Police Accountability Board plan questioned at Baltimore County Council hearing
Baltimore County’s plan to create a police accountability board came under fire Tuesday night from people who fear it will be too weak to make a difference.
The county council heard from residents who questioned the makeup of the board and the powers it will have.
The police accountability board would receive public complaints about police misconduct, hold regular meetings with law enforcement and recommend policy changes.
That’s not good enough, according to Lorena Diaz with the American Civil Liberties Union of Maryland, because under the legislation, the board would not have the power to independently investigate police misconduct.
Diaz said, “Essentially the police will continue to investigate themselves. And we know that this does not work and this is not what we’re here to create.”
Most of the two dozen or so people who spoke at the hearing strongly supported a police accountability board, or PAB. However, they objected to the details of the legislation proposed by County Executive Johnny Olszewski on what it should look like.

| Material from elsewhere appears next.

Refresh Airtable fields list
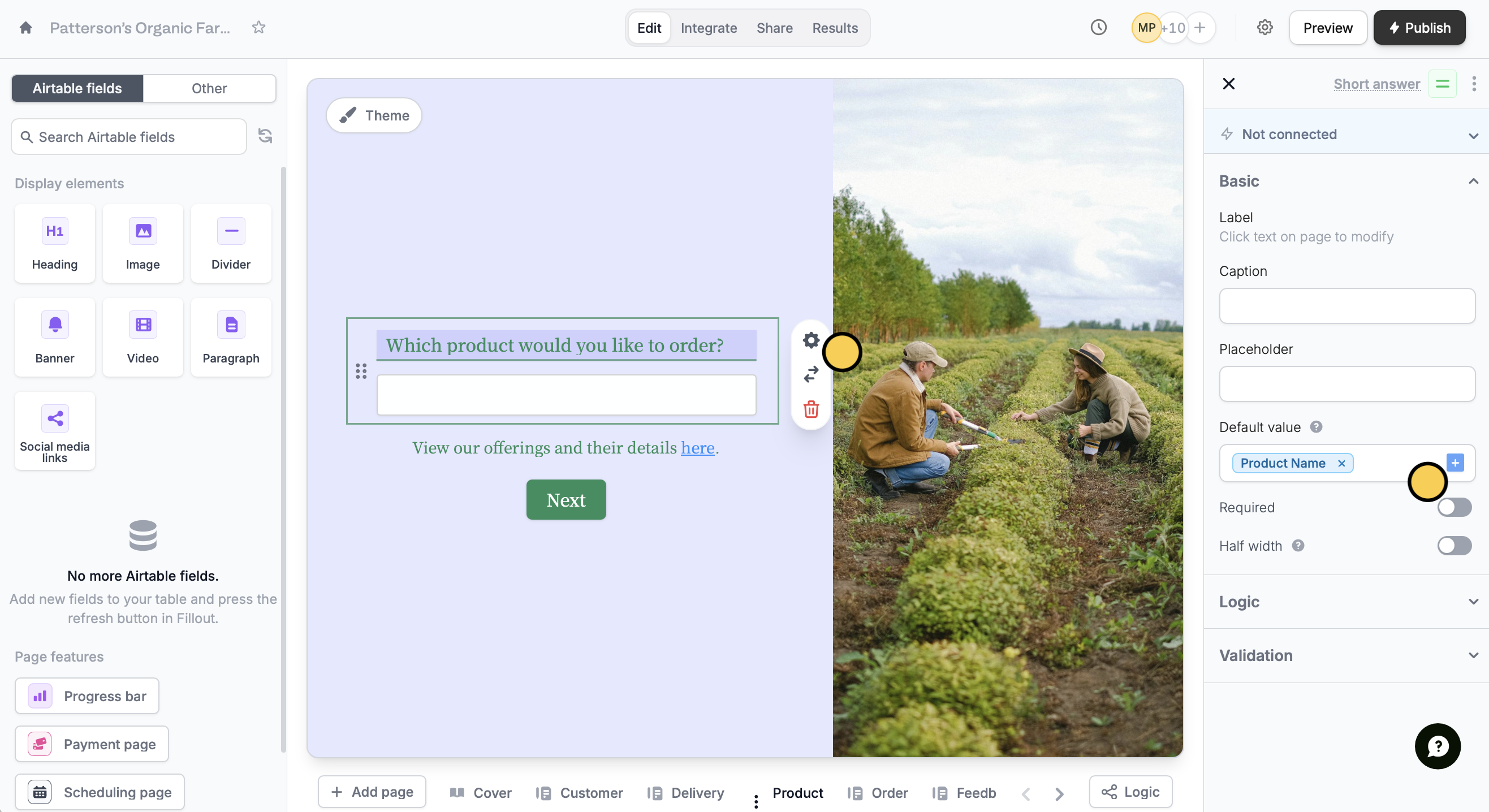 [265, 136]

Under the legislation, the county attorney would be the PAB’s legal adviser. Parkville resident Ann Beezley said that would be a blatant conflict of interest since both the police and the county attorney are government employees.
“It would be a real shame to spend the time and the money to create a PAB that lacks credibility,” Beezley said. “We need to create a PAB that is not rigged.”
The legislation does allow the PAB to choose an outside counsel if the county attorney has a conflict.
Active police officers can’t serve on the board, but retired ones can. Multiple members of the group Baltimore County Coalition for Police Accountability objected to that. But Dave Folderaur, president of the Baltimore County Fraternal Order of Police, called the opposition discriminatory, saying retired officers would bring expertise.
“We’re not looking for anybody to be on this board that leans one way or the other,” Folderaur said. “They should be independent, want the truth and want to make Baltimore County stronger.”
Folderaur noted that Baltimore County has no choice. It has to set up a police accountability board. The General Assembly has ordered localities to do it by July 1.
“This was not about the Baltimore County Police Department and now we’re saddled with this,” Folderaur said.
County Councilman David Marks questioned why Olszewski would pick the accountability board’s nine members. He would like the county council to have some picks too.
Deputy County Administrative Officer Drew Vetter said the county executive would have a county-wide view to make sure the board is diverse.
Vetter said, “In contrast to that, when you have appointments made within each council district, you don’t necessarily have a view into what types of candidates are being considered in each district and may not end up having a board that reflects the diversity of the county as a whole.”
The legislation states the accountability board should reflect the race, gender and cultural diversity of Baltimore County.
Olszewski is a Democrat. Marks is a Republican, and he said he wants the PAB to have political diversity as well.
“I hear so much about diversity,” Marks said. “I don’t hear much about the political diversity, differences of viewpoints.”
Lisa Barkan, who lives in Towson, said people without a lot of money need to be represented on the board too. For that to happen, she said they should be paid. They will not under the current legislation.
“The stipend I believe is really necessary for those folks who do not have the ability to be a member of such a board unless they can have money that would allow them to travel to meetings and for child care,” Barkan said.
The county council is expected to vote on the police accountability board May 2.